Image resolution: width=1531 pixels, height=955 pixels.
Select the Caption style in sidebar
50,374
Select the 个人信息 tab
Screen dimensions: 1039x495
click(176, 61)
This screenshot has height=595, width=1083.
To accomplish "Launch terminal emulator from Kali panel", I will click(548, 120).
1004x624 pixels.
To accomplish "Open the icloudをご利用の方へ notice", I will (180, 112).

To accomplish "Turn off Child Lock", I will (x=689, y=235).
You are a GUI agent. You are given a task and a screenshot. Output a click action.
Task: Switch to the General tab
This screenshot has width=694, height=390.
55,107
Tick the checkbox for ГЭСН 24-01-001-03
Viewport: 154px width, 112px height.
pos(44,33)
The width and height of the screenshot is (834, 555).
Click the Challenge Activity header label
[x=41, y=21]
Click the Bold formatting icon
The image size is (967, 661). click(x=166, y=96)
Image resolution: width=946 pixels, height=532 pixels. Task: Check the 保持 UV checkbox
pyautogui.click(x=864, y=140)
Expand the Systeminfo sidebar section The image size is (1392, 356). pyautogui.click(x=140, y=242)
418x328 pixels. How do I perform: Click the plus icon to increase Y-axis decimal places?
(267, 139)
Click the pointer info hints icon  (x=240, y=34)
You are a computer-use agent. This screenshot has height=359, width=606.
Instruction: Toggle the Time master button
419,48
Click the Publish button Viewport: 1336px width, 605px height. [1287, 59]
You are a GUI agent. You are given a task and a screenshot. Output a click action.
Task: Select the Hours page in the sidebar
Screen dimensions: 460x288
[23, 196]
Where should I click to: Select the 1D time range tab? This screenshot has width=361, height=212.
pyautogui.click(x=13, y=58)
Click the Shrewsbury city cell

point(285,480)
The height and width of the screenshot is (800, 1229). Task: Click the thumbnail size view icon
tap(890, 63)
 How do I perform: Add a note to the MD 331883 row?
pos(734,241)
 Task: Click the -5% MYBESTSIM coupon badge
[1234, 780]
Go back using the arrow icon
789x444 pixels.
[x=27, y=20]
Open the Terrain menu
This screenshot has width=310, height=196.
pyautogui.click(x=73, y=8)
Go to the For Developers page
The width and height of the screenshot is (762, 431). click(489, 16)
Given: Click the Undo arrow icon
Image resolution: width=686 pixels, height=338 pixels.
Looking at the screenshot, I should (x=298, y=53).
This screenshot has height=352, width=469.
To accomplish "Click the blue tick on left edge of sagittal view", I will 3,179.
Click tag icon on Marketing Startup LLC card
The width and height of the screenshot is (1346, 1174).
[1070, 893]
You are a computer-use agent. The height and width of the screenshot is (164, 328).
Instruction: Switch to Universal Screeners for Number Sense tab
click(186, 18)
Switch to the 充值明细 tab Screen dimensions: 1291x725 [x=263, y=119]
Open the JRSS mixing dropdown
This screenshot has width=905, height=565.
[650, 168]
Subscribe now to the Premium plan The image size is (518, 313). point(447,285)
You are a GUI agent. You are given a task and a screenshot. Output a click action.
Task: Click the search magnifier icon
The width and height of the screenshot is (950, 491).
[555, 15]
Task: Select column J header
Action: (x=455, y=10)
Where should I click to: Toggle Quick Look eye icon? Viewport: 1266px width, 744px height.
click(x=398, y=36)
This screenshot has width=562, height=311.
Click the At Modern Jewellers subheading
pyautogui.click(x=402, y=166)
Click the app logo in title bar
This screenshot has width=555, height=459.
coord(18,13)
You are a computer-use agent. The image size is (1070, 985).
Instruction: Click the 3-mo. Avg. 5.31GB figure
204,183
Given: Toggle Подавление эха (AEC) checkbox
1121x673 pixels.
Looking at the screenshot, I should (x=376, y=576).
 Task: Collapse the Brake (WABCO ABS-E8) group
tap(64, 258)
____
List every line above that holds the word "computer".

You are a computer-use agent. This screenshot has height=359, width=606.
You are a computer-use agent. The height and width of the screenshot is (164, 328).
You are a computer-use agent. The image size is (1070, 985).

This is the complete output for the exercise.